About this task - Somewhere below is a line with "Image resolution: width=1177, height=2576." and, later, a line with "[Facebook] (158, 2460)"; repeat those two lines and all the lines between them, exactly as they are.

Records shown -

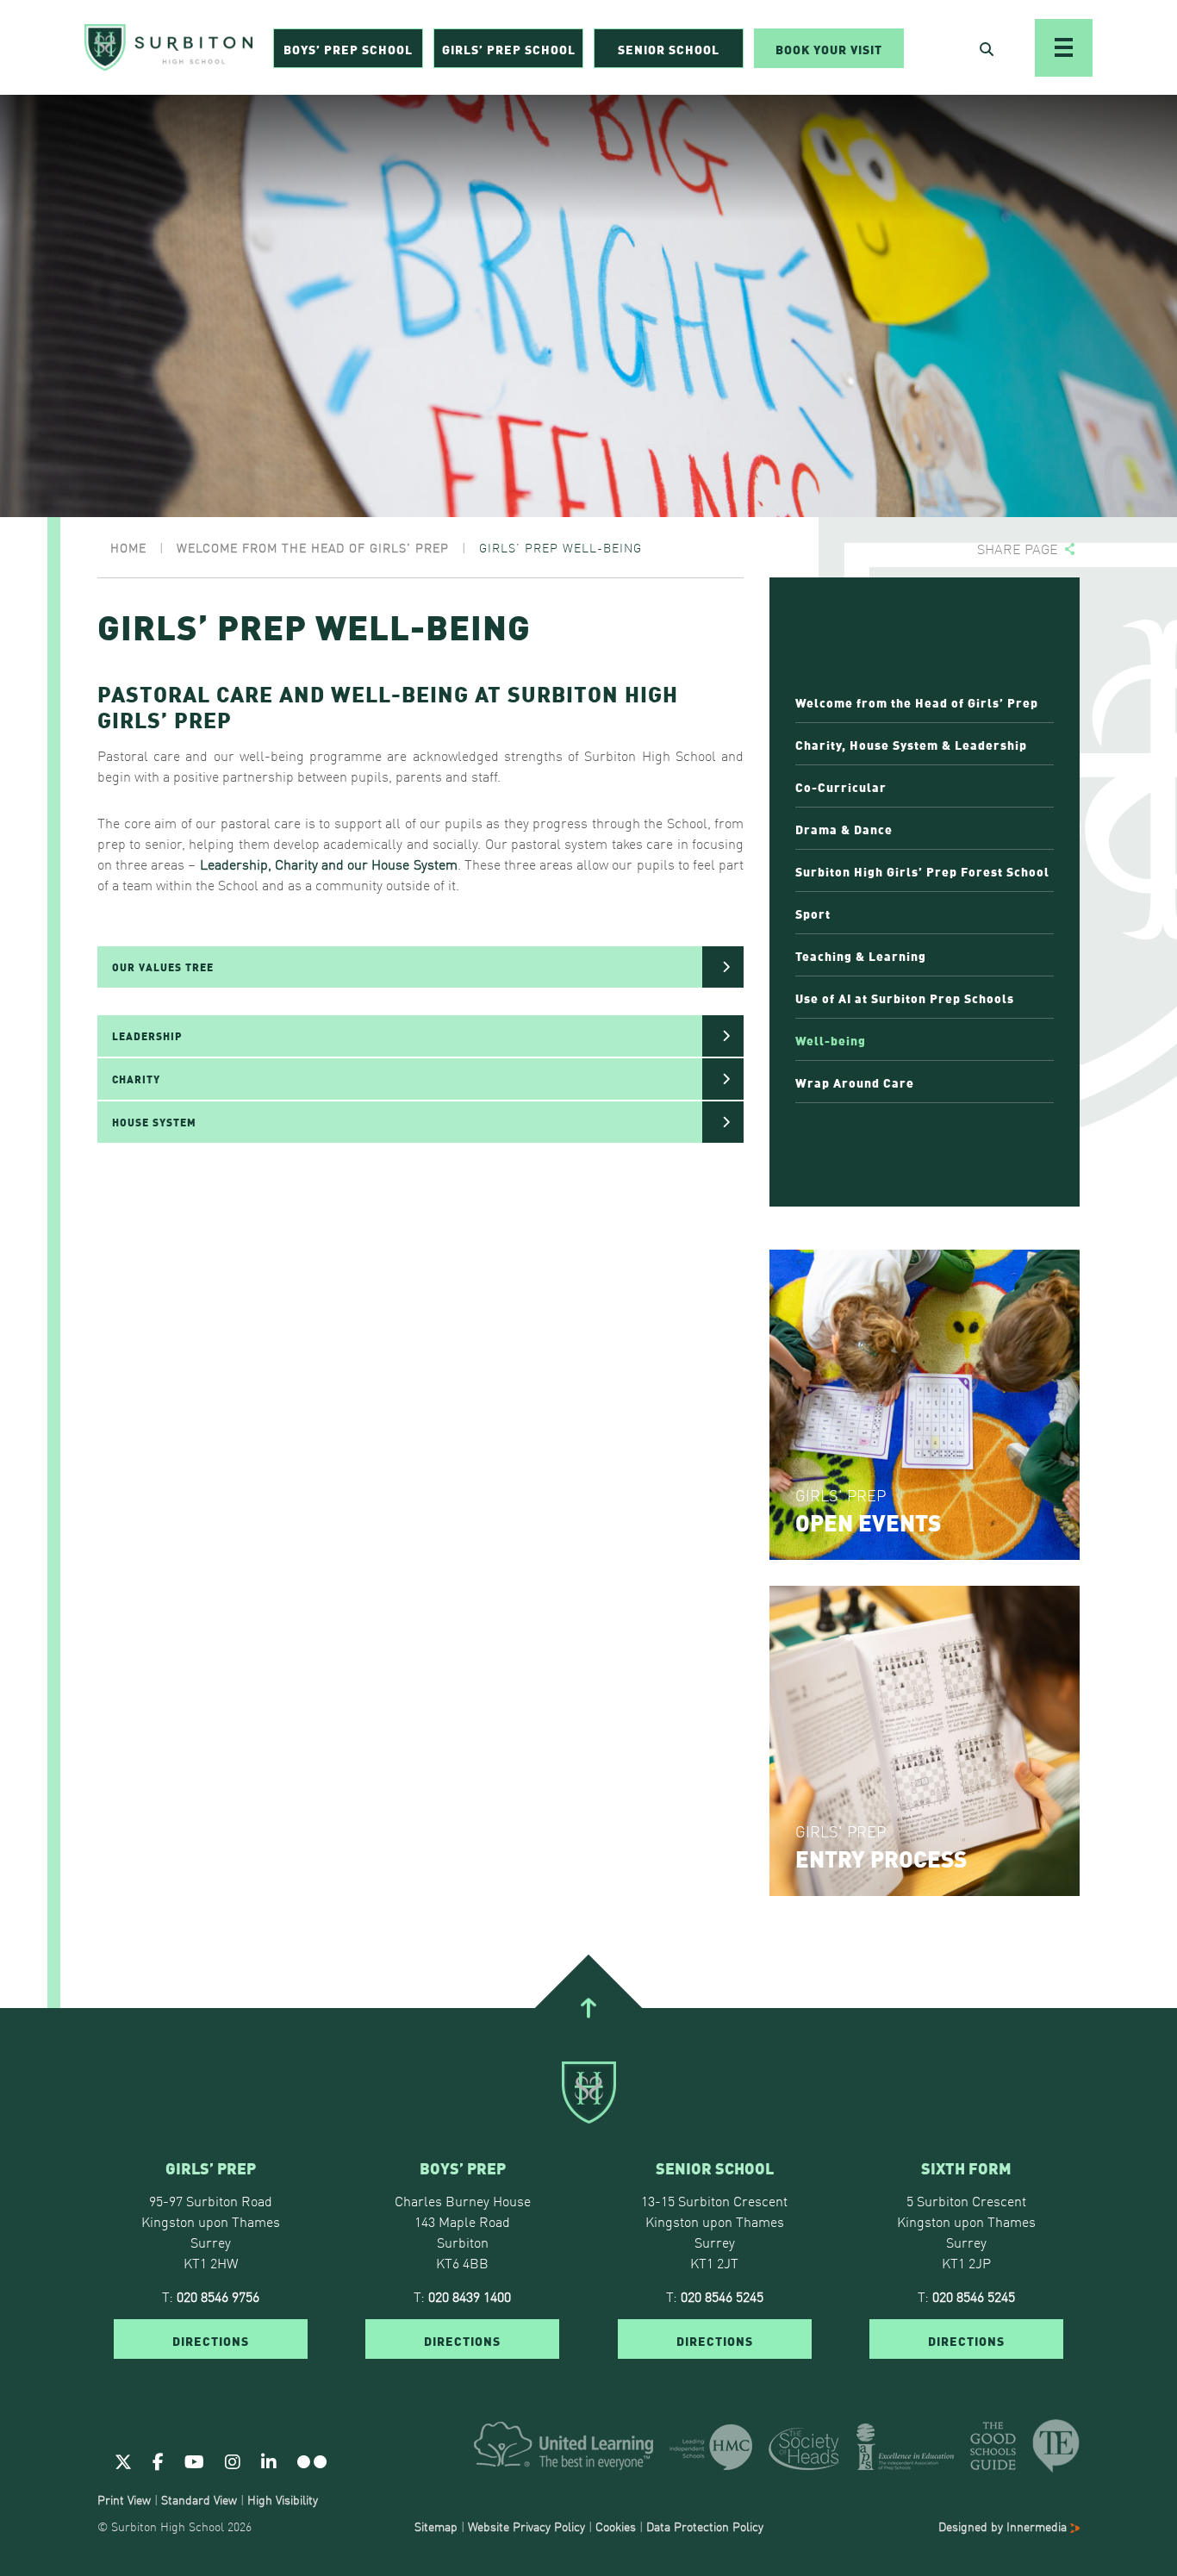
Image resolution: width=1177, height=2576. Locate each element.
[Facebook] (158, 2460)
---
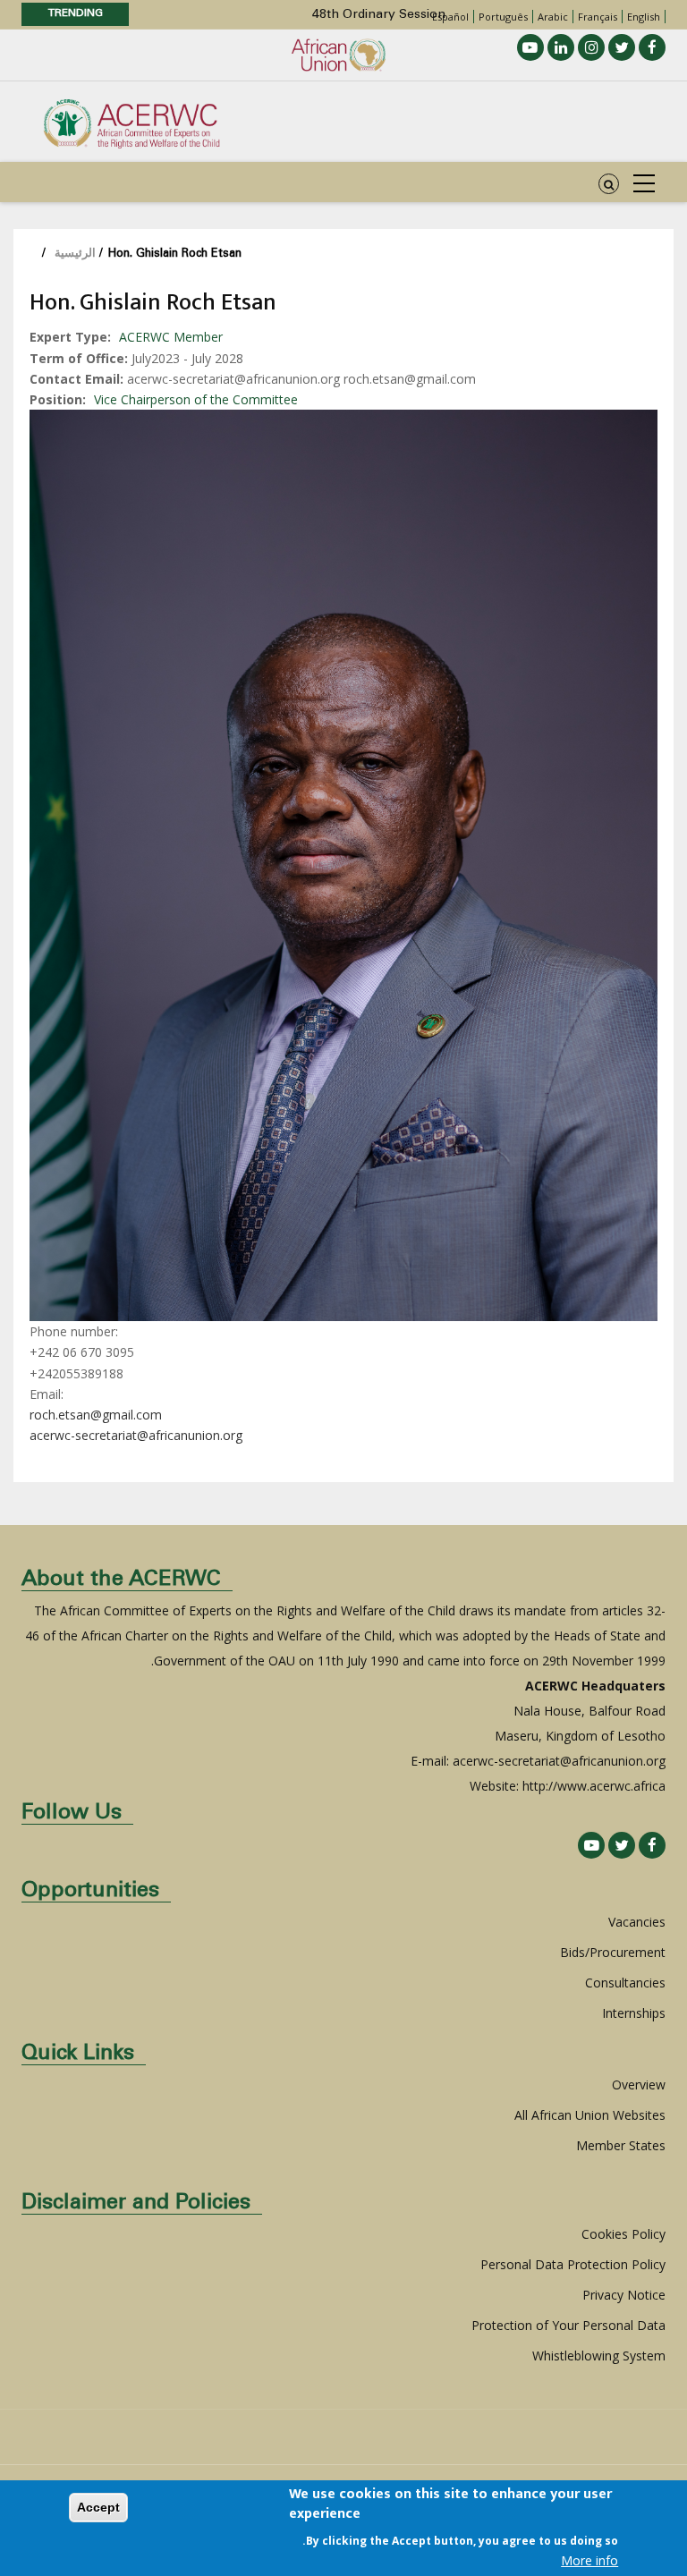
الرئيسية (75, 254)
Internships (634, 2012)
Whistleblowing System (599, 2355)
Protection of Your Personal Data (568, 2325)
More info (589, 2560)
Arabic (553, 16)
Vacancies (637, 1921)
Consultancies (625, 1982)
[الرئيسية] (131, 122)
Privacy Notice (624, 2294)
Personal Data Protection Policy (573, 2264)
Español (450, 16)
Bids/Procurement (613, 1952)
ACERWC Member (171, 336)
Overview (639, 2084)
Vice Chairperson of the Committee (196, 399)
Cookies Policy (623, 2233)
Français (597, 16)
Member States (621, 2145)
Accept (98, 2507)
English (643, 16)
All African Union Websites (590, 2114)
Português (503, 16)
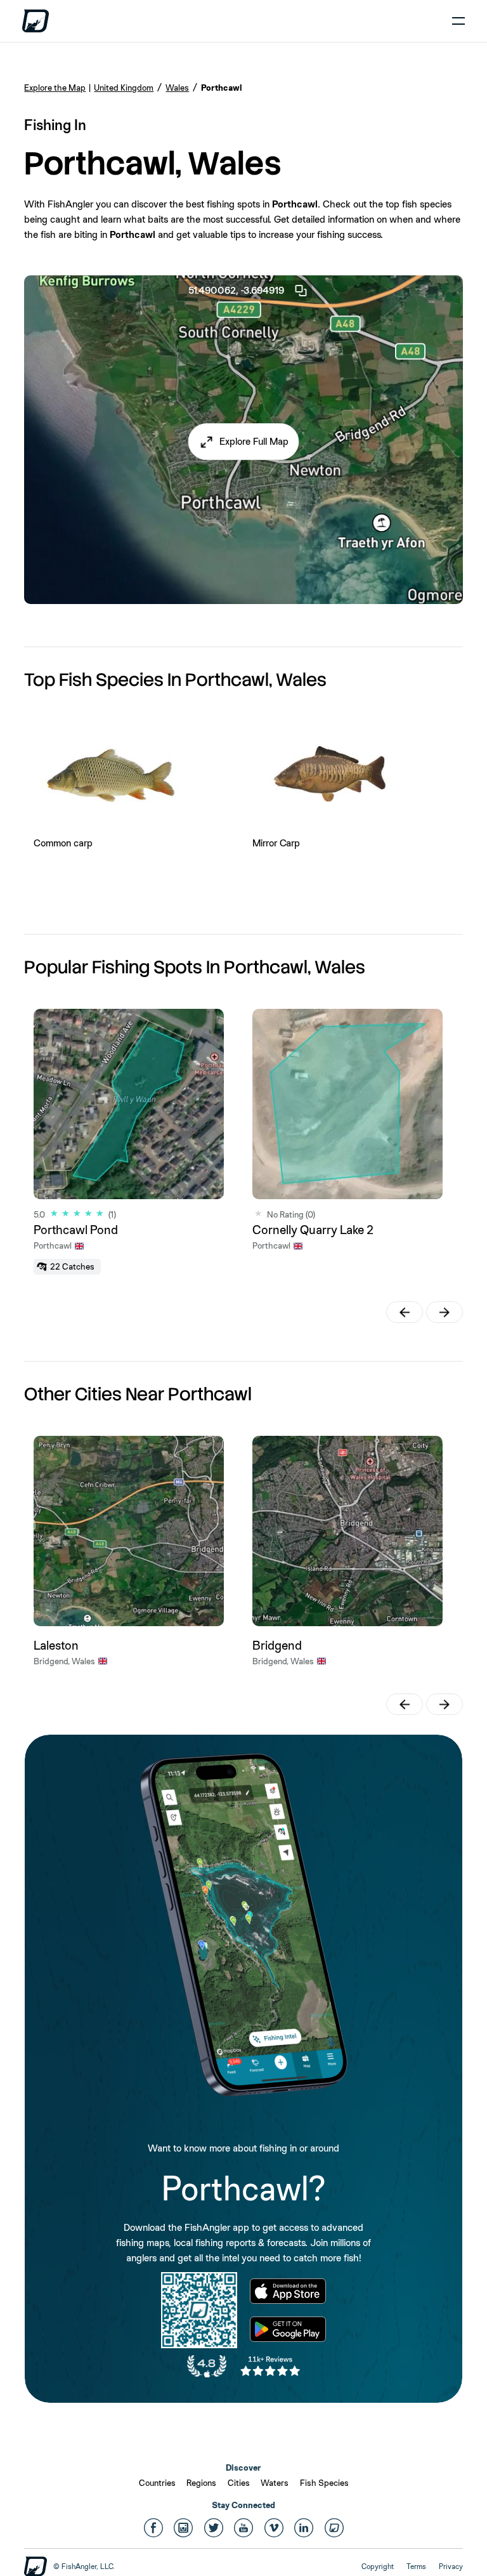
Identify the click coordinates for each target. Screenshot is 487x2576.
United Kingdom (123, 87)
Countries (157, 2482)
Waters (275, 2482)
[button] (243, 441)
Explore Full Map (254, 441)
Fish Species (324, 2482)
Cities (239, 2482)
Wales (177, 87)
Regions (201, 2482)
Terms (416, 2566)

Written response -
Image resolution: width=1177, height=2576. Locate each element.
[Facebook] (158, 2460)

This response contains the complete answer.